Exercise requirements
Copy every line of the material below word for word, leaving out the pictures.

Data in this exercise
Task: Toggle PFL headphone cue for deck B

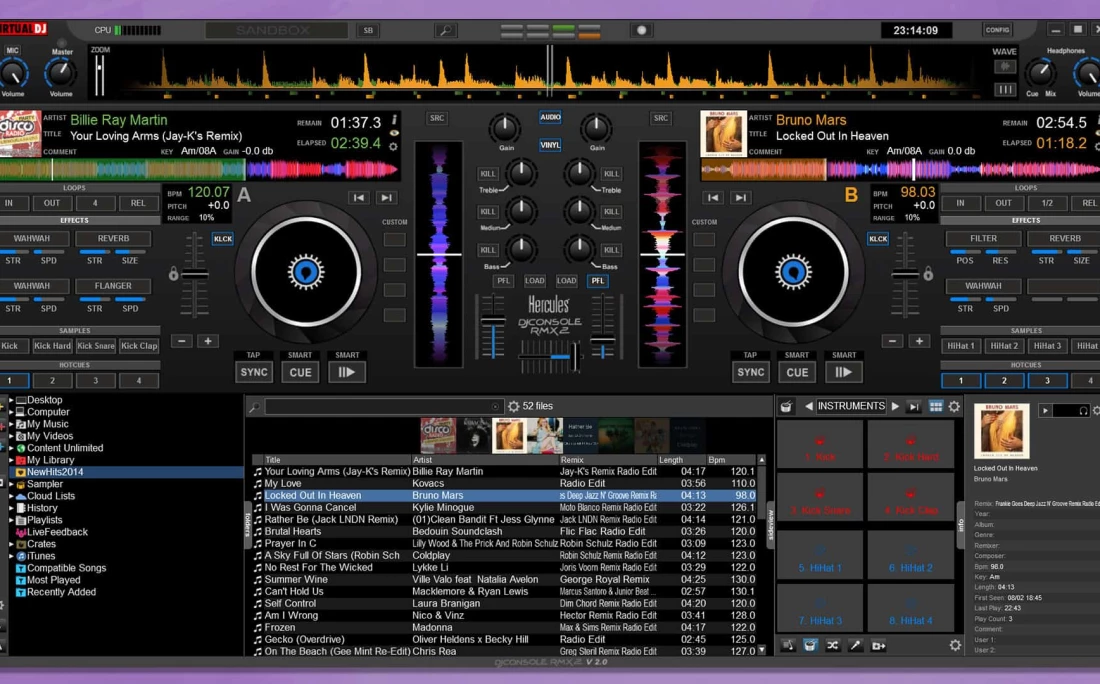Action: [598, 281]
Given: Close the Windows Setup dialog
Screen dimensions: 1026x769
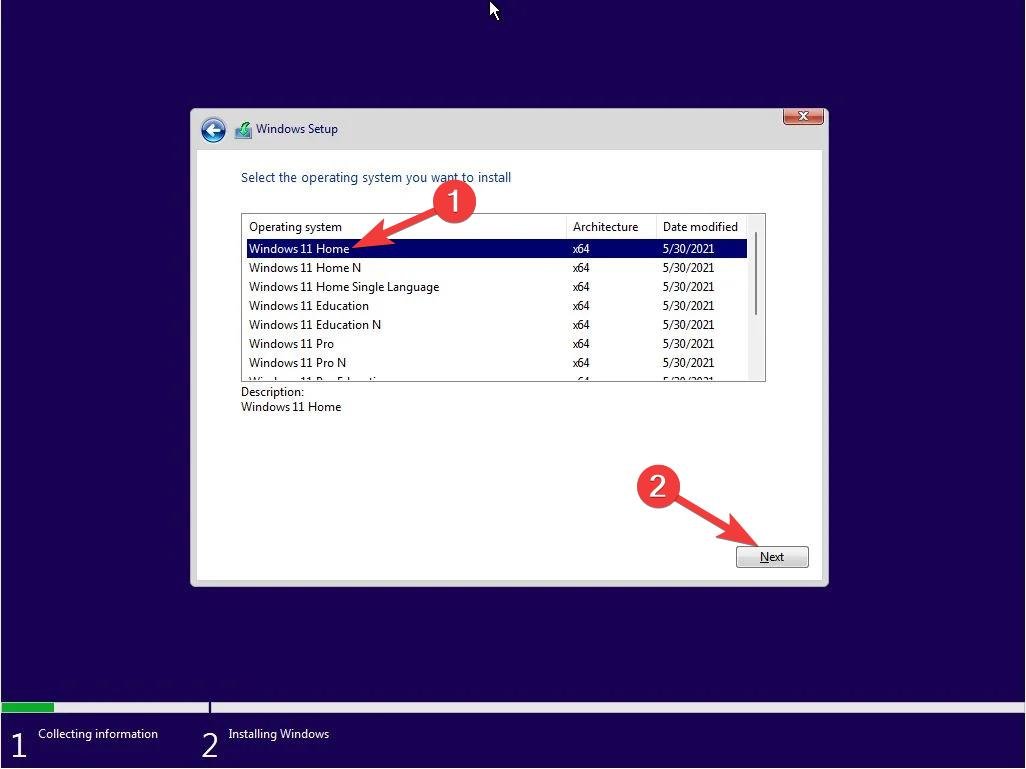Looking at the screenshot, I should [803, 116].
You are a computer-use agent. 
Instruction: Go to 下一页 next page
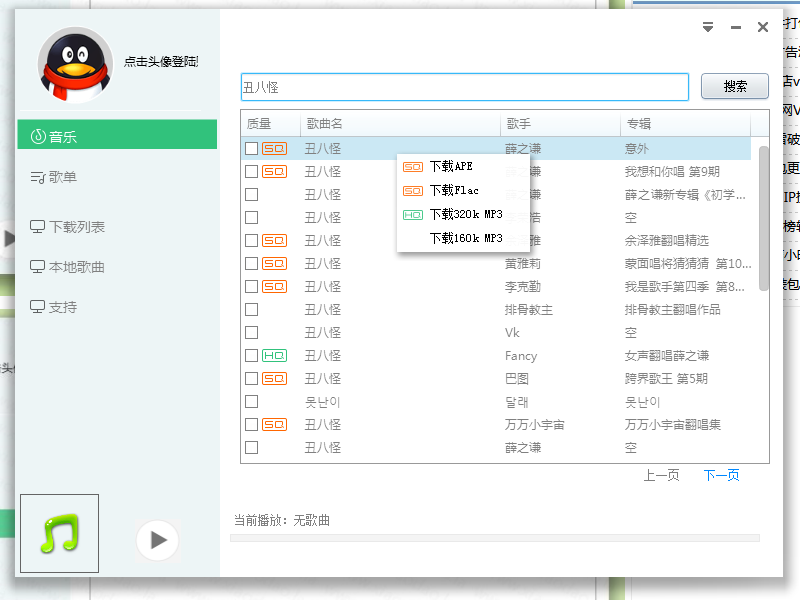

Result of the exercise
Task: Toggle PFL headphone cue for deck B

Action: [598, 281]
Given: Close the Windows Setup dialog
Screen dimensions: 1026x769
Looking at the screenshot, I should [803, 116].
You are a computer-use agent. 
Instruction: Go to 下一页 next page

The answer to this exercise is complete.